That’s a fiery combination, right? Some people shame the former and others balk at the latter (and, yes, I wouldn’t forget the group that rejects both of these powerful controversies!). But kneeling during the anthem and Christ our Lord are much more than “controversies”, and they have a unique, apparently unexpected meeting place.
Whether you support full participation during the anthem, appreciate a peaceful protest, or don’t want to develop an opinion, we, as Christians, have to determine what is motivating our behavior. Is your die-hard patriotism making you intolerant of anthem protests, so much so that nothing can give you pause before vehemently shaming those protesting? Or is your penchant for rebellion swelling at the sight of protesting, such that it doesn’t matter the cause or consequences? Or is your fear of conflict or your laziness keeping you from fostering ideas about it at all?
As Christians, patriotism, rebellion, fear, laziness, and all other motivators are second-level. First-level is our obedience to Christ. The deciding factor — the Gospel in our hearts. Nations crumble. Emotions pass. But The Lord is forever. And what does The Lord have us do when conflicts arise? When ideas clash, societies rage, and people hurt?
What He always has us do: “And pray in the Spirit on all occasions with all kinds of prayers and requests. With this in mind, be alert and always keep on praying for all the Lord’s people.” – Ephesians 6:18
On this occasion, and for every occasion, pause in prayer to listen to what God would have us do. Pray for wisdom. Pray for grace. Pray for whatever you need of God, but by all means, pray.
We should also use the tool God has given us to manage this ugly world: Scripture. And, using Scripture, might I suggest an application that you might not have yet considered? Ok, stay with me here.

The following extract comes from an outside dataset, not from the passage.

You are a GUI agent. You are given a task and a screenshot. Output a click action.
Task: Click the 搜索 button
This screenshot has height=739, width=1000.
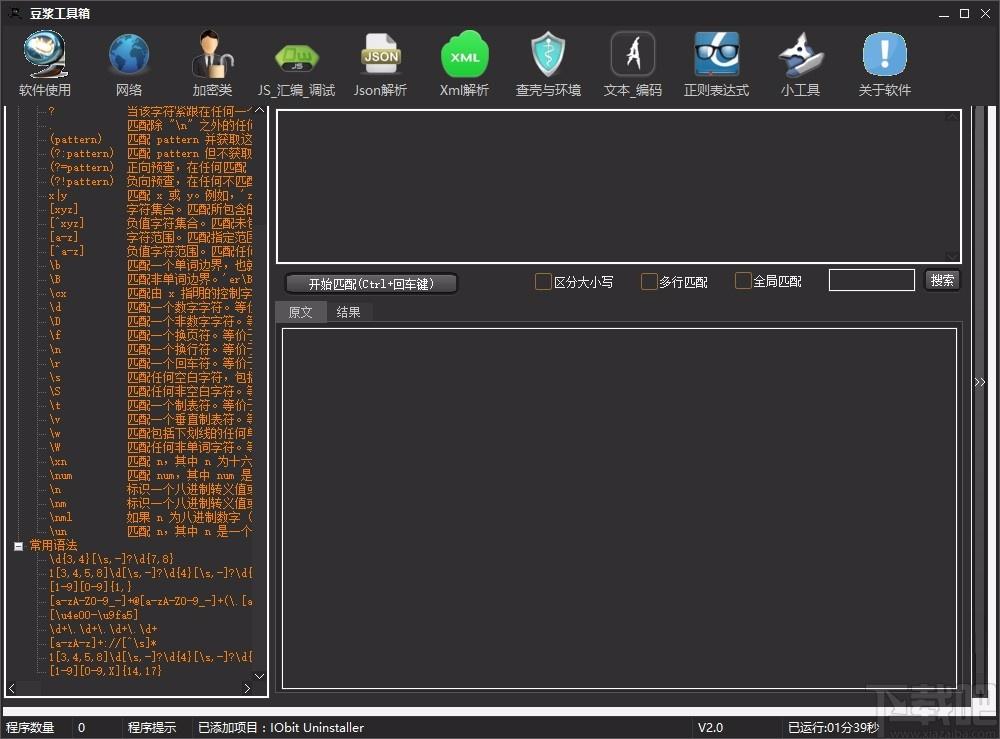click(x=942, y=281)
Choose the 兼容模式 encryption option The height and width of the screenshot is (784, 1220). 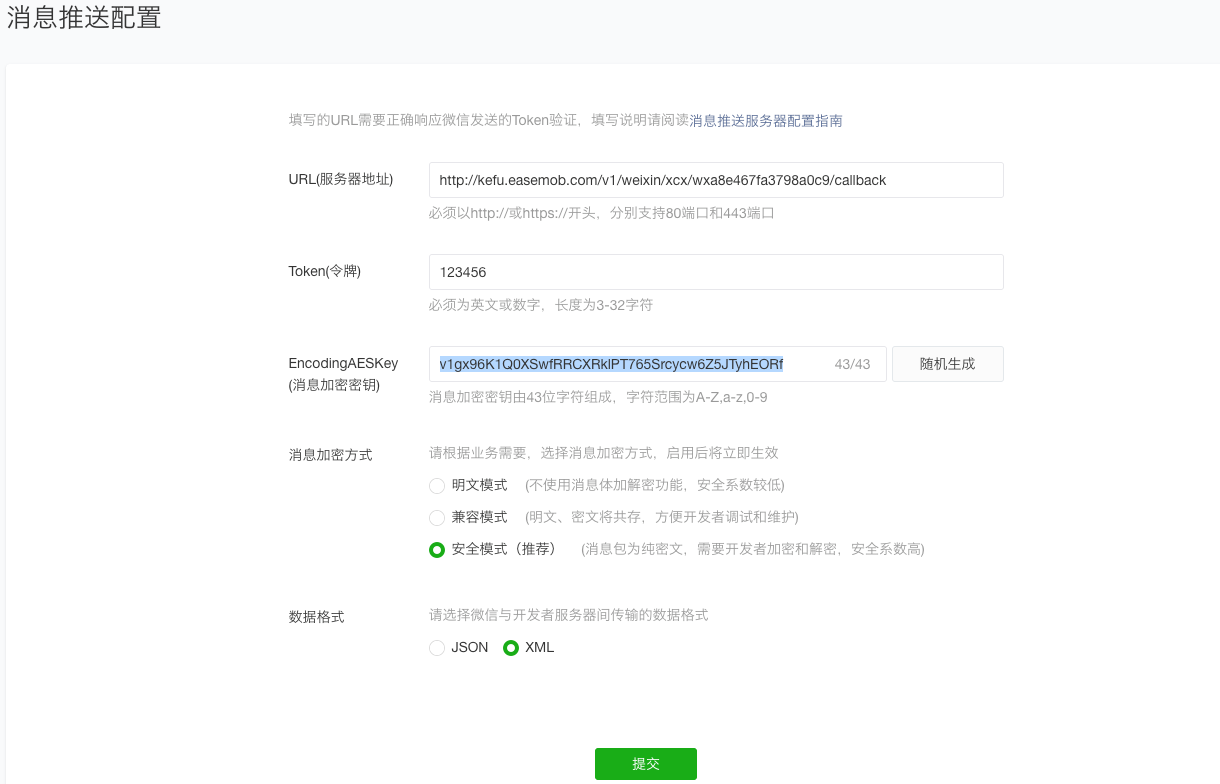tap(437, 518)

When I consider the anthem protests, these Scriptures are on my heart:
“Speak out on behalf of the voiceless,
and for the rights of all who are vulnerable.
Speak out in order to judge with righteousness
and to defend the needy and the poor.” – Proverbs 31:8-10
“Defend the weak and the fatherless; uphold the cause of the poor and the oppressed.” – Psalm 82:3
I know it’s strange, unusual, and uncomfortable, because we haven’t seen it happen in a long time, but what is happening is this: we are being communicated with. Members of minority races and with impoverished backgrounds have taken up the burden of the oppressed (which is more than most of us can say) and spoken for the speechless, the unheard, the trodden. The kneelers, fist-raisers, and arm-chainers represent the minority, poor, and oppressed members of our society.
And, if you get nothing else out of this piece, take this: If The Lord has called us to be voice for the voiceless and defenders of the poor, how much more should we — at the very least — be listeners of the voiceless, oppressed, and poor?
This means that, while you might not “agree with the way they’re doing it”, this is how they’re doing it — and they deserve to be heard. Further, even if you believe you shouldn’t listen because you don’t agree with the way they’re telling it to you, listen to God. The Word doesn’t say “uphold the cause of the oppressed when they ask nicely or bear you gifts.” The Word says to uphold the cause of the oppressed. Representatives of the oppressed have asked you to conquer your pride to listen to their quiet voices — will you?
Consider for a moment the possibility that we don’t know everything — that there might be oppression and inequality in this nation as bad as they say. Research. Learn. Grow. And uphold the cause of the oppressed. We can’t do that with our eyes shut. (And by “eyes,” I of course mean hearts.)
It’s a scary thing, isn’t it, listening to others with our hearts? We shouldn’t be surprised, though, should we? God is always asking us to love with reckless abandon. Why should we expect him to let us sit idly now?
Maybe, as Christians, we’re just embittered because those “football men” have said more for the oppressed by kneeling once than we have our whole lives.